В ночь с 31 мая на 1 июня 2022 года наш первый сводный медицинский отряд заезжал в Мариуполь. Освещения в городе не было, и фары маршрутки МЧС ДНР выхватывали из темноты разрушенные дома и остановки, на которых её никто не ждал. Зато, несмотря на полуночный час, нас ждал главный врач Сергей Евгеньевич, который принял и разместил нас в своём «пятизвёздочном отеле» – больнице скорой медицинской помощи (БСМП), в «люксовых номерах» палат диагностического отделения. Всё это мы познали потом в сравнении с реалиями недавно освобождённого города, но насчёт удобств – в первую очередь горячей воды и хорошей кухни – это правда было здорово.

То, что эти же палаты два месяца назад занимали совсем другие люди, напоминали лишь надписи на украинском. На мой вопрос «А почему не перебьёте на русский?» эмчээсник искренне удивился: «Вот нам сейчас делать нечего, чтобы, как свидомые, топить “за мову”! Перебьём их – потом и таблички перебьём».

– Зрозумiло![28] – ответил я и попросил сфоткать меня у кабинета «Кафедра анестезiологii та iнтенсивноï терапii»[29].

Отправлю своим друзьям-коллегам: «Устроился нормально, обратно не ждите».
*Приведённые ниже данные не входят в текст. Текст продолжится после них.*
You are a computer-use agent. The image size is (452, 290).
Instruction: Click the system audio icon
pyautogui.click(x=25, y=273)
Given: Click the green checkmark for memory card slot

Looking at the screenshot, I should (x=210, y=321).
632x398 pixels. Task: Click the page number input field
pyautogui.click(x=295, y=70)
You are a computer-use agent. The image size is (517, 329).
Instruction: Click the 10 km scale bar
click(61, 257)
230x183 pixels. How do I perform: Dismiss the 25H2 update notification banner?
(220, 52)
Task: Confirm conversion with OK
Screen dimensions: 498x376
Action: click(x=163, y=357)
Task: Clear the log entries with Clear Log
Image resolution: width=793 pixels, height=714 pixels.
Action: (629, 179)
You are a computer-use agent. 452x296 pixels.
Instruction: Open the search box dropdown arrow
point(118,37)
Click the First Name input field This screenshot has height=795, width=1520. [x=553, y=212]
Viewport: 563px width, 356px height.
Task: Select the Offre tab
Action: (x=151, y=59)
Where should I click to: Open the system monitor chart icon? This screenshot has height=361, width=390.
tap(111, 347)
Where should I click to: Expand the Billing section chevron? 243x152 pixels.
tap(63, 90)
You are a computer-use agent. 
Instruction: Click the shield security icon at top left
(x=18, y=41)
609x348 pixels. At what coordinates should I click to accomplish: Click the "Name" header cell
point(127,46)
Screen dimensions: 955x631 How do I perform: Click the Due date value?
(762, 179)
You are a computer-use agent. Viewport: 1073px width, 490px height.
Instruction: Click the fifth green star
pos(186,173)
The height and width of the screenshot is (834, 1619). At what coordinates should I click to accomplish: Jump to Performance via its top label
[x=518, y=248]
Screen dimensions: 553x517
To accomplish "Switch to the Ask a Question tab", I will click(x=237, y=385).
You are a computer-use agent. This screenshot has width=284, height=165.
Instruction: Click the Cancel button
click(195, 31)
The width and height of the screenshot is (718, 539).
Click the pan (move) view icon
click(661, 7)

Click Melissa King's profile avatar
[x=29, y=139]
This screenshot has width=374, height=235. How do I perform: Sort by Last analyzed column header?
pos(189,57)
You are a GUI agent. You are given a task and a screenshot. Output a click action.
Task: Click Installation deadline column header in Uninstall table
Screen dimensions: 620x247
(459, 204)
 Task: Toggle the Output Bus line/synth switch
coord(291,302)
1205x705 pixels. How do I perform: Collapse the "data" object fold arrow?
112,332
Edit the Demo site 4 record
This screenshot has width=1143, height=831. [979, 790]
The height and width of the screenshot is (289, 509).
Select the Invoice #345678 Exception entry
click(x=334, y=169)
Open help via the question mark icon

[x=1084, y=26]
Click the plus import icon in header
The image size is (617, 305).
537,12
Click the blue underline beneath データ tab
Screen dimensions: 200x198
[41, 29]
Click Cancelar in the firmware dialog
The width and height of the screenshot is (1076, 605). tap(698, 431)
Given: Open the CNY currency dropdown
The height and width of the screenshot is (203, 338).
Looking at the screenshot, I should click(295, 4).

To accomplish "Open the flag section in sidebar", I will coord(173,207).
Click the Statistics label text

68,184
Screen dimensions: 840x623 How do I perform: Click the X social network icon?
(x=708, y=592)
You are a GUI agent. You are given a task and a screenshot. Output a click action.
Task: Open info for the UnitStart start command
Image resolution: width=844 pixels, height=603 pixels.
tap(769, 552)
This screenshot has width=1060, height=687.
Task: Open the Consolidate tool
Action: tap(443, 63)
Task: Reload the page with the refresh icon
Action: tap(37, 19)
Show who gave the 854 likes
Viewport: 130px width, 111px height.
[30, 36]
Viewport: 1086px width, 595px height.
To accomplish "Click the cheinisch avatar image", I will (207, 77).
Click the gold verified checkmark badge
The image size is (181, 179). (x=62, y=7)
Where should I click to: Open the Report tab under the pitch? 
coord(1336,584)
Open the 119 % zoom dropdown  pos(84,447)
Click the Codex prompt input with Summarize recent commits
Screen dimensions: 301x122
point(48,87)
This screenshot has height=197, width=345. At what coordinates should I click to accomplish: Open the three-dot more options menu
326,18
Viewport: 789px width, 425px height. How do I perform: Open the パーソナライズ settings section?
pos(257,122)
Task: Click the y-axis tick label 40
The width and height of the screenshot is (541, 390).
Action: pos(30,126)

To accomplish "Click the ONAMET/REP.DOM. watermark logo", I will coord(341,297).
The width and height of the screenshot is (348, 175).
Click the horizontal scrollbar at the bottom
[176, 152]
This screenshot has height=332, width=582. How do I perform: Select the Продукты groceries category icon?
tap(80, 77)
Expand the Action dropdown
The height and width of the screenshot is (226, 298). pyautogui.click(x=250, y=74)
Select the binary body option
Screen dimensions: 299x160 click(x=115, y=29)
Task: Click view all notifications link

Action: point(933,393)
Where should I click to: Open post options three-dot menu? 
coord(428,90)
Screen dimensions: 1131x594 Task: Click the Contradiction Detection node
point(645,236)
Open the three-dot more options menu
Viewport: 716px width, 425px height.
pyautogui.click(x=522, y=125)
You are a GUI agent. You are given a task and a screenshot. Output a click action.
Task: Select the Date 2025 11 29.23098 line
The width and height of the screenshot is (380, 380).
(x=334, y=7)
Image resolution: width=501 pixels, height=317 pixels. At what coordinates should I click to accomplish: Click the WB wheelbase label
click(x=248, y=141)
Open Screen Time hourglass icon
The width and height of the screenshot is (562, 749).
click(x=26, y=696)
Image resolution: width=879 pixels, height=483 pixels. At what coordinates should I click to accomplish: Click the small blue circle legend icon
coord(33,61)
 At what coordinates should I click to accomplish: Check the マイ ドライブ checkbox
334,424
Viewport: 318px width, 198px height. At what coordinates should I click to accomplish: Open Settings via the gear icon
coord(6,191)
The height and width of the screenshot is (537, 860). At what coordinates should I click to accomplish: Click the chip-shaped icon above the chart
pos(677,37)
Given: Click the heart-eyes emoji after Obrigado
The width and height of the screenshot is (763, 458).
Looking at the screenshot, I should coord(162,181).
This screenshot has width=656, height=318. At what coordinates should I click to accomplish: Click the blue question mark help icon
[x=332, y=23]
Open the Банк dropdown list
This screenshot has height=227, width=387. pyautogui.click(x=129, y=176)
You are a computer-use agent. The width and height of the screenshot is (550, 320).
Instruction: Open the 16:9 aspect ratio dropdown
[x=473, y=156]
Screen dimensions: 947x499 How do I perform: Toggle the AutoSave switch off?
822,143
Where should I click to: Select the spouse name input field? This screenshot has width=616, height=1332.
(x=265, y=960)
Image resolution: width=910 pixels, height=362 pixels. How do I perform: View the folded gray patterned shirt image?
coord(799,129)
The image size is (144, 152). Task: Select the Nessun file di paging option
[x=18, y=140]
Сейчас уже можно было, не опасаясь последствий, изображать из себя героя. Но три месяца назад, с началом календарной весны, здесь днём и ночью всё взрывалось и горело. Небо на два долгих месяца заволокло дымом пожаров. Спрятавшись в подвалах своих многоэтажек, люди подчас начинали чувствовать удушье от дыма и жар от огня, который спускался с верхних этажей. Те, кому посчастливилось выбраться, рассказывали, что не узнавали своих домов и улиц: все разворочено, дома горят, рядом стоит чей-то танк и куда-то стреляет, темноту улиц пересекают трассеры и освещают вспышки взрывов. Улица простреливается, от грохота стрельбы и близких разрывов невольно приседаешь и ничего не слышишь. А открывшие им двери подвалов бойцы с белыми повязками охрипшими голосами просят побыстрее уйти отсюда. Но для этого надо пробежать под обстрелом несколько метров до угла следующего дома и за ним спрятаться.

– Впереди бежала наша внучка десяти лет, и я никогда не забуду, как она кричала, – рассказывает мне медсестра-анестезистка.

Наверное, так выглядит апокалипсис сегодня.

По немногочисленным роликам из осаждённого Мариуполя мы знаем, что возможности выехать из города тогда практически не было. Азовцы просто не выпускали, прикрываясь людьми, как живым щитом, и расстреливали машины с теми, кто пытался вырваться из этого ада. Многие люди оказались заблокированными в своих кварталах или не имели возможности попасть в те районы, где остались их близкие. Сотовая связь «легла», и что сейчас где происходит и живы ли свои, никто толком не знал.